Well, it's over. I managed to see 7 films in 7 days, and used up my entire 10-ticket bundle. What else did I see, you may ask? Sisters in Law, a documentary from Cameroon about female judges and lawyers dealing with family law and rape cases in a misogynistic society. It was funny and fascinating and sad, all at once. I highly recommend it. Iron Island is only the second Iranian film I've ever seen... And it was only slightly less confusing and strange than the first one. One of the reviews on IMDB says that Iron Island "lets you make up your own mind." I'm sorry, but I'd at least like for the director to give the story a clear point or a followable plot--I'm happy then to make up my mind what I thought of it, but give me something to work with, here! Iron Island has one of the coolest setups of any movie I saw this week; a sort of floating city of poor people are living aboard an abandoned oil tanker, run by a big-fish-small-pond kind of guy who's essentially exploiting the people, they work for him in exchange for rent etc. But there's a love plot that ends incomprehensibly, the people are eventually forced off the boat but it's not clear what will happen to them, and a little kid runs off into the ocean and disappears. (I know the last one is symbolic, but I'm not sure of what since the water represents freedom for fish, and his name is Baby Fish--but the water is also what was imprisoning the people on the boat. So I dont' get it. Maybe I'm just not subtle enough to watch Iranian films.) Last but not least was Kinky Boots, which is based on a true story of a shoe manufacturer in Britain who saves his dying business by starting to specialize in womens' style shoes for transvestites and drag queens. It featured The Operative from "Serenity" as the main drag queen, and it was nothing short of hilarious. Two thumbs up, 5 stars, and so on.
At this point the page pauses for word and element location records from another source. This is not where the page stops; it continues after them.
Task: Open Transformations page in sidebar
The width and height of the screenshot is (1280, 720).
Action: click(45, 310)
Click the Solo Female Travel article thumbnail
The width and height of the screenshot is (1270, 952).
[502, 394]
Now school's out, grading is done, I've been to Kalamazoo and back, and things are returning to "normal." I have to dismantle my whole fishtank soon, the thought is daunting to say the least. Maybe I can avoid it a bit longer if I keep blogging regularly...

Tuesday, May 02, 2006

Film Flam

The festival proceeds apace, marred somewhat by the fact that someone kipped the IFS cash box out of the projection booth at the art museum, sometime between Thursday night and Sunday morning. We lost about $150 and three new membership forms. Boo. Other than that, and some minor projection problems, it's all going swimmingly, and we had a number of new people show up at the IFS monthly screening tonight. Though if I see one more Stella Artois commercial before a film I may be forced to boycott their beer for life. (Apparentlly, one can grow tired even of funny European beer commercials.) Got a couple more reviews for you, whether you want them or not.

Lady Vengeance
Have you ever watched a movie, and said to yourself, "Wow, that was a great film, and I don't ever want to see it ever again"? I felt that way about Peter Greenaway's Pillow Book; it was tremendous and beautiful and fascinating, and it also made me want to barf and gave me creepy dreams for days afterwards. Chan-wook Park's Lady Vengeance was a lot like that (though not quite so much so.) It had moments of totally hilarious visual comedy, followed immediately by moments of "Dear god, that's so....wrong." It's not that it's totally gory--though there's a fair amount of blood and ick--but more just that the plot is plain disturbing. Much more so than the capsule on the link page would indicate. I don't think I want to see his other films, and while I really did like Lady Vengeance, I wouldn't recommend it if you're not in the mood for a bit of a mind fuck.

District 13
Brought to us by Luc Besson of La Femme Nikita fame, this is an action movie set in grimy future Paris, 2010. Upyernoz recommended this one to me as it got good reviews at the Philly Film Fest last month. While I'd not call it groundbreaking in terms of plot--it's kind of Escape From New York-ish--the martial arts and action sequences were beyond cool. The best I can describe it is sort of Matrix-style, but more beliveable; lots of jumps, kicks, and rolls and running up nearly sheer surfaces, all with no breaks in the movement. Each action flows into the next, it's like dance. And I'm told there was NO wire work in these sequences. If you see it, you'll find that as hard to believe as I do. I loved it.